Stored entries:

----

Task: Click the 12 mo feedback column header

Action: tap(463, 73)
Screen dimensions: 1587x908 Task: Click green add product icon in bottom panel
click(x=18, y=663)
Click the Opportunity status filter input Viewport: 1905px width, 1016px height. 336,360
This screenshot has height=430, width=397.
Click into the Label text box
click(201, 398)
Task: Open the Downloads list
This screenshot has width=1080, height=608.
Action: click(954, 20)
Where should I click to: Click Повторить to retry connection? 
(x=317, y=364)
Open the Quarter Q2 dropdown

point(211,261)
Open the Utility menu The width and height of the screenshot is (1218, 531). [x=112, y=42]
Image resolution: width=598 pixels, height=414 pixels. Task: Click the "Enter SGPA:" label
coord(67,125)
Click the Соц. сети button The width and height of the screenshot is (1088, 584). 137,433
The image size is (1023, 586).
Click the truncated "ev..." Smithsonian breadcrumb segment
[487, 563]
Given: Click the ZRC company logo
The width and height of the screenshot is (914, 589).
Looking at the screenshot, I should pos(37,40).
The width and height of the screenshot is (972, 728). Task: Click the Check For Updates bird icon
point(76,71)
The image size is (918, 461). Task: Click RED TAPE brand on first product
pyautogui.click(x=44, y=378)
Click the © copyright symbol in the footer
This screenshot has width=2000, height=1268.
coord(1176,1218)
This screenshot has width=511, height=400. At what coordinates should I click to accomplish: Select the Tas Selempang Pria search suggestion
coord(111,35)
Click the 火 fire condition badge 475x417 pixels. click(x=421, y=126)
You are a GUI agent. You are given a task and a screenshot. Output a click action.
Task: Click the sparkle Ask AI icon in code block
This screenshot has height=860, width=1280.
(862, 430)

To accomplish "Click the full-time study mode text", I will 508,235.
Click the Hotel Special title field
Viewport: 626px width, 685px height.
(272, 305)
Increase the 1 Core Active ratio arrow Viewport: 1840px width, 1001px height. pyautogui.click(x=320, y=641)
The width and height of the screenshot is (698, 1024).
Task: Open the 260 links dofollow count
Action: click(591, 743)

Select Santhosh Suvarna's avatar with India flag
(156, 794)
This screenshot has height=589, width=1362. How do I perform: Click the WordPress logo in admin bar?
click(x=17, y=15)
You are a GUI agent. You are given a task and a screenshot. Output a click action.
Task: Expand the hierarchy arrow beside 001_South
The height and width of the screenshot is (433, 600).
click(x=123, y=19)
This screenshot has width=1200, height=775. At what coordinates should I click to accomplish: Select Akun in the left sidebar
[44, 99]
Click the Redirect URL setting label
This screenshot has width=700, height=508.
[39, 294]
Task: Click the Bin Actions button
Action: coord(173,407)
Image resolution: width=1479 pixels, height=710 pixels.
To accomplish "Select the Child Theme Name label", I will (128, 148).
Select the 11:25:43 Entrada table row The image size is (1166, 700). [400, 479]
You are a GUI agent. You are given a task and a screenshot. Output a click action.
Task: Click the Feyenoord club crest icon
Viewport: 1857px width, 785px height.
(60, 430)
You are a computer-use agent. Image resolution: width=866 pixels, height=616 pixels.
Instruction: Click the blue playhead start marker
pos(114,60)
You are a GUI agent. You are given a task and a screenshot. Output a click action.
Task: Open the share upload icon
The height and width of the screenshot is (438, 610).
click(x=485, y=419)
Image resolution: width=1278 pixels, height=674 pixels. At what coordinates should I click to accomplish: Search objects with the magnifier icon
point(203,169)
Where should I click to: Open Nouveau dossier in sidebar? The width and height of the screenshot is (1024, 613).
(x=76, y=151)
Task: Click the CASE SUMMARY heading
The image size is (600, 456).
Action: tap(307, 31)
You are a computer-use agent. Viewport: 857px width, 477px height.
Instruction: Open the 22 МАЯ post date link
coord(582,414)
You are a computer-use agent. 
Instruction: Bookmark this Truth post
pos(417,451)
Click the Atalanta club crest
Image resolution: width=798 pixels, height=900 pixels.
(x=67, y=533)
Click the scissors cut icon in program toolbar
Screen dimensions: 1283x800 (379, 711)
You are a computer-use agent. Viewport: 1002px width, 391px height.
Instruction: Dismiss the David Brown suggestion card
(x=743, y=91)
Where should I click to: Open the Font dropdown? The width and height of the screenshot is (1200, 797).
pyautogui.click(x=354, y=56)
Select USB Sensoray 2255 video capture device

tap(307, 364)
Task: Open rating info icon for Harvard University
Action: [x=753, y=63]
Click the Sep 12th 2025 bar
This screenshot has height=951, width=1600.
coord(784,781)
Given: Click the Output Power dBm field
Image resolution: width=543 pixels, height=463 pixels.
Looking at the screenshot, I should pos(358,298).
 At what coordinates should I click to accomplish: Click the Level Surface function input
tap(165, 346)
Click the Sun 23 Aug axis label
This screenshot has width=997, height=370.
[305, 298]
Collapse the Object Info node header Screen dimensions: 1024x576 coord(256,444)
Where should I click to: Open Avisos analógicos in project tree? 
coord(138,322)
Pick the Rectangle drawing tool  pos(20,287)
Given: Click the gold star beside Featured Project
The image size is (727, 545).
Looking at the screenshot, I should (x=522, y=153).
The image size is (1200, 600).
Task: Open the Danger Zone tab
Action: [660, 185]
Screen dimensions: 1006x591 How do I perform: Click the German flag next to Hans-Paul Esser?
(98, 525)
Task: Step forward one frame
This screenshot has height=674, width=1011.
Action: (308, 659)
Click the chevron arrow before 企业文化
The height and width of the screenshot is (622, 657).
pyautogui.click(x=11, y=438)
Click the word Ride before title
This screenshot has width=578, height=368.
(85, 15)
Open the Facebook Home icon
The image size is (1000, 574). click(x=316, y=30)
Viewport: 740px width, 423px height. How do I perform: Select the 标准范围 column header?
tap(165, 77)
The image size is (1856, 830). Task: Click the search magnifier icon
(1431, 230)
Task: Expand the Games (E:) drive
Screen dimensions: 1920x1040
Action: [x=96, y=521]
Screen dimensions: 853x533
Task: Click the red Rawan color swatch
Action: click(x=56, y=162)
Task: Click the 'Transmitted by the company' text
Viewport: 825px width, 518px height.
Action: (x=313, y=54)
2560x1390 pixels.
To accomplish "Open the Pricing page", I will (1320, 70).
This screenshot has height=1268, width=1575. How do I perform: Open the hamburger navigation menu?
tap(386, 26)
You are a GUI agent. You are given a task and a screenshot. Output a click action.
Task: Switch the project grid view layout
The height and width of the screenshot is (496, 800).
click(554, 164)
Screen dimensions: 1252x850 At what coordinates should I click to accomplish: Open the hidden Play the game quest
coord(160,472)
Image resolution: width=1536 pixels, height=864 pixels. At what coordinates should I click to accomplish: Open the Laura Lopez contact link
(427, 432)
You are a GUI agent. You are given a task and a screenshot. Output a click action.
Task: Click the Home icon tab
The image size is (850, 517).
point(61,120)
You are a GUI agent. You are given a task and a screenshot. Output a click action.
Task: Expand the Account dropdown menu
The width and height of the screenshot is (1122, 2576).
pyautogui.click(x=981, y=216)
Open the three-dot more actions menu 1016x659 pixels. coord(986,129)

----

What you are asked to do: In the records, count every line that includes "will" and give the count alone.

Task solution: 3